I was looking at some Spine Race statistics the other way and was quite surprised to see that over its length it accummulates some 37,000ft of ascent. Now the Pennine Way is in many respects quite a challenging trail regardless of the weather conditions (lots of wet ground, path indistinct in places, often a long way between contacts with civilisation, etc) but I think you'd have to stretch a point quite a distance to describe it as hilly. But it's a long way, so if you imagine some sort of measure of ascent per mile it probably wouldn't score very highly. This thought got me interested, so I worked out a "rate of climb" for a number of events that I have an interest in, to see how they compare.
To get the rate of climb, I have divided the total ascent by half the distance of the race (on the basis that most races have a similar amount of ascent and descent), expressed as a percentage. So if the race has a 5% rate of climb, you will on average be going up a 1 in 20 hill for half the distance, and down a 1 in 20 for the other half. The races I've chosen are a purely personal selection, comprising many that I've done or attempted, and some I might have a go at one day.
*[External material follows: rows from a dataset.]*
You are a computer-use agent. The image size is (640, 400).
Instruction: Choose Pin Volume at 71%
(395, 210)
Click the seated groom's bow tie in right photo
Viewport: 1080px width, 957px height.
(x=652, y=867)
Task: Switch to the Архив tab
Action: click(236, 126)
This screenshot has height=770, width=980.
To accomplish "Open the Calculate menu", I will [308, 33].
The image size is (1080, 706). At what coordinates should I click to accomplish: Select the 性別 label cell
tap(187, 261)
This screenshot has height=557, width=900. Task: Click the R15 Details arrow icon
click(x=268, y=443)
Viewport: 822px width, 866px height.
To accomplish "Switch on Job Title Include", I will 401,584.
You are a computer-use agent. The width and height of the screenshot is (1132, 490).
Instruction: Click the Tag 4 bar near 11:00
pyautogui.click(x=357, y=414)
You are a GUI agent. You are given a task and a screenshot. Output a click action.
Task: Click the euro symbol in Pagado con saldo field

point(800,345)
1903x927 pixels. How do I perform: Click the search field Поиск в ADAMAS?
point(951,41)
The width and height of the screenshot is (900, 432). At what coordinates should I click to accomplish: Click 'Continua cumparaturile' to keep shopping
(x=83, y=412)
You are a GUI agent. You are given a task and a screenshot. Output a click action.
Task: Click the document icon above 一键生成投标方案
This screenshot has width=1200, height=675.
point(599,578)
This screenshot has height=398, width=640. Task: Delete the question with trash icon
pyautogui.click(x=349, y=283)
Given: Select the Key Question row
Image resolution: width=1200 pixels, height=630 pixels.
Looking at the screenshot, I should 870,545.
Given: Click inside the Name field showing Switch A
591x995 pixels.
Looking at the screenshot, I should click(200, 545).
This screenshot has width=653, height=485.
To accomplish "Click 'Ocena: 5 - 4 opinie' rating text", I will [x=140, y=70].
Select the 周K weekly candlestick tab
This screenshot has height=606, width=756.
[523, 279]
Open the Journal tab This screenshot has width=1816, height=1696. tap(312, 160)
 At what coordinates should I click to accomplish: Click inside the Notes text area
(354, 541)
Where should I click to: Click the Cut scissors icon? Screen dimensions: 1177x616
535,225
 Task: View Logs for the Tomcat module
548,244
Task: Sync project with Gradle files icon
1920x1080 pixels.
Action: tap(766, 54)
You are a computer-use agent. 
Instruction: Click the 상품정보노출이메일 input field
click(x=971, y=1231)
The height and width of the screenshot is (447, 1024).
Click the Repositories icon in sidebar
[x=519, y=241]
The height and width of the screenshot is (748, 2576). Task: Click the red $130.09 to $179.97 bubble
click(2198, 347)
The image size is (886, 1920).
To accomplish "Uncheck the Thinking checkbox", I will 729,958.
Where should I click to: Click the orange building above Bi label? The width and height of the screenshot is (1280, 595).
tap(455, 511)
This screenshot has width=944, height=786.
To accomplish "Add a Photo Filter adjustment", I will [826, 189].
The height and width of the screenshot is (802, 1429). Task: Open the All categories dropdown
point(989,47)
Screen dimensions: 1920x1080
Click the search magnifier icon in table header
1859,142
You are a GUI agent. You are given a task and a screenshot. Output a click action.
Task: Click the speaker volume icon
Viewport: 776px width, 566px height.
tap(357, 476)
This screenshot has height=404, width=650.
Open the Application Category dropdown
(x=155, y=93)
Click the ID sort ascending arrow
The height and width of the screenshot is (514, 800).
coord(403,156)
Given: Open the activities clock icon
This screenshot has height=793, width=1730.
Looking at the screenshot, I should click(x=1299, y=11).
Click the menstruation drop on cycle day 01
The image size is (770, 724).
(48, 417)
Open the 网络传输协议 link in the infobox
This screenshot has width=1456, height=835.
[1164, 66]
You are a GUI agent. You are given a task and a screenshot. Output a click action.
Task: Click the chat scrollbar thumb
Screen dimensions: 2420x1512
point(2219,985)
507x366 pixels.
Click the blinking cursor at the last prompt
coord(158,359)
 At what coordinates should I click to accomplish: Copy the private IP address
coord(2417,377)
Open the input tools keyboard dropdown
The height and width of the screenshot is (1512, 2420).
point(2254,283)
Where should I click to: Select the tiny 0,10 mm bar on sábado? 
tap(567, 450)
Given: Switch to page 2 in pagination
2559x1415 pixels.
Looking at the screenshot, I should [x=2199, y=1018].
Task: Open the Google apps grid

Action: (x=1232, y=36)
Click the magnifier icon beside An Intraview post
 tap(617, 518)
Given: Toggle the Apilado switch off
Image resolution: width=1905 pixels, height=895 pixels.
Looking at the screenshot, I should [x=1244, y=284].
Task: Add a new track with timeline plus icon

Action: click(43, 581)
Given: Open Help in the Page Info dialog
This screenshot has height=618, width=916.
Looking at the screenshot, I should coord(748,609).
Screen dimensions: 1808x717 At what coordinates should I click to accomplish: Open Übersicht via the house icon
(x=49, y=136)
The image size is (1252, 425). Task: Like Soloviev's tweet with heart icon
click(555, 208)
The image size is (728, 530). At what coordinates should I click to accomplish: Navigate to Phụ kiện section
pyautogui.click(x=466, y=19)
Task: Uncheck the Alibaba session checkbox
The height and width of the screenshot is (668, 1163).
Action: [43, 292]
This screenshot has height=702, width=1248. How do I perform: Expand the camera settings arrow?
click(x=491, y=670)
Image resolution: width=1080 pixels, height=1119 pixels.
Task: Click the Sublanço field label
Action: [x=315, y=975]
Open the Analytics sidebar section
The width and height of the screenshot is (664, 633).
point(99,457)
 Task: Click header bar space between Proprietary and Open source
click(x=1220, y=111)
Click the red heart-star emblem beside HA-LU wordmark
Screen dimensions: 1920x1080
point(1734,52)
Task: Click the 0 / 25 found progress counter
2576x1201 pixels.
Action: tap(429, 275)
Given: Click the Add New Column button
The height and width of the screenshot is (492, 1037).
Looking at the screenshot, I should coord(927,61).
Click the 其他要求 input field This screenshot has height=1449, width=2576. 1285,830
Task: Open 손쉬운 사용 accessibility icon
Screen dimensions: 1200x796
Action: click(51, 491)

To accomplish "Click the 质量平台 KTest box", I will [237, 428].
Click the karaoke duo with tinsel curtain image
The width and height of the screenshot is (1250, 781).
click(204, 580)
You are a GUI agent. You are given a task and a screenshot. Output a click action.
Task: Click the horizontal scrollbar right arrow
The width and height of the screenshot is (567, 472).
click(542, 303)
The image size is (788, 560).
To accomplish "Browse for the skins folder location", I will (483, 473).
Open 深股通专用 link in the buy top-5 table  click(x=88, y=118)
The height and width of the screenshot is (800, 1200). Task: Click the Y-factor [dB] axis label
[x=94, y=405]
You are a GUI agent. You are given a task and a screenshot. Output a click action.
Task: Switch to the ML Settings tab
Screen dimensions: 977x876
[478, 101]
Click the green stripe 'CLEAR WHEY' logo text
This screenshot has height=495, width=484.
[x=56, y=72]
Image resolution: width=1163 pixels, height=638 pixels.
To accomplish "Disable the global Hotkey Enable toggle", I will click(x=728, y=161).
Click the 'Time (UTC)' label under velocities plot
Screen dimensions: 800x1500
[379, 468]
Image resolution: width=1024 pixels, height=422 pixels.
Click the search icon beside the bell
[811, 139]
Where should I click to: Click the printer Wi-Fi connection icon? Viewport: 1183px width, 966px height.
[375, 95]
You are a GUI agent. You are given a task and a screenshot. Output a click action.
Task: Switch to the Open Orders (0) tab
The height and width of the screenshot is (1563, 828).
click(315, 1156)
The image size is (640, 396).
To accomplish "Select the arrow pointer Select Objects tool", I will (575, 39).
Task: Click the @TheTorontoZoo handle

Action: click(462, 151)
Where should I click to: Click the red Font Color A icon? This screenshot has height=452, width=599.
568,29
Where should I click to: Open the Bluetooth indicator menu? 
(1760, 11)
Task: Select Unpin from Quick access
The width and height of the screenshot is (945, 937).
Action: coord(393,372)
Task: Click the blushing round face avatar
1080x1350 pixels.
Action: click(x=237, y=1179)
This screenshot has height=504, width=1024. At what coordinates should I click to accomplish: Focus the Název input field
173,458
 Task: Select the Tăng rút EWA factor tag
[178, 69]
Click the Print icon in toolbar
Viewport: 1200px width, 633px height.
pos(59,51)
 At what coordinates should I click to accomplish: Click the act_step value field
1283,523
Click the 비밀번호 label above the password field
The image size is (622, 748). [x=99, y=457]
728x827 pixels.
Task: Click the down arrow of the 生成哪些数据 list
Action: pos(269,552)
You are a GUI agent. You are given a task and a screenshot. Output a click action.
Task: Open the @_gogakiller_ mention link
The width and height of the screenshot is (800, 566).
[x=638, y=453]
Now as I've said before, how difficult an event is to finish depends on a lot more than just its length and steepness - ground underfoot, difficulty of navigation, likely weather conditions and particularly the time constraints imposed by the organiser all play a part. But if you want to compare the simple physical characteristics of the undertaking, then I think the table below can give some pointers.
Race Length (miles) Total Climb (ft) Rate of climb (%)
The Spine 268 37000 5
Tor des Geants 206 78700 14
PTL 187 91800 19
Dragon's Back 182 51400 11
Ring of Fire 135 12000 3
Hardmoors 110 110 16700 6
UTMB 105 31500 11
Lakeland 100 105 22500 8
Spine Challenger 105 16400 6
West Highland Way 95 13300 5
TDS 74 23800 12
UT Lakes 110k 69 10800 6
Bob Graham Round 66 27000 15
CCC 63 20000 12
Hardmoors 60 62 10300 6
10 Peaks Brecons 56 15700 11
Hardmoors 55 53 6400 5
Highland Fling 53 5900 4
Lakes in a Day 50 13000 10
Lakes 3x3000 50 13000 10
Lakeland 50 50 9700 7
10 Peaks Lakes 46 16400 13
Grand Tour of Skiddaw 44 7700 7
White Rose Ultra (30) 30 4700 6
I'm sure there will be one or two distances or heights that people may not agree with, but I've tried to get the figures from the best available sources (since last year the UTMB list has required a GPS trace, so I'm assuming these are pretty good for those events represented there - it's clear that before that a number of races claimed rather inflated figures for total ascent), but anyway they are accurate enough for some sort of comparison.
What's interesting is that with some knowledge of how the races above actually pan out on the ground, you can see that there are some clear break points where the game changes for the average runner. Events with up to around a 5% rate of climb are runnable pretty well all the way (if you're fit enough for the distance of course!) Events like the Highland Fling, the West Highland Way and the Ring of Fire are running races. Forget about The Spine because of the conditions - the Pennine Way in summer with a light rucksack is runnable ground.
Once you get into the 5-10% range you're into the races where most people will walk a lot of the uphills, but there will be quite a lot of runnable ground in between. This covers the Lakeland 50/100 events and the Harder bits of the Hardmoors.
Above 10% and you're into seriously steep territory - most will walk all the ups and shamble the downhills, and only the talented will average better than 3 miles an hour.
And just out of interest, the Barclay Marathons? To add to the tree roots, briars and mudslides, a mere 21% rate of climb.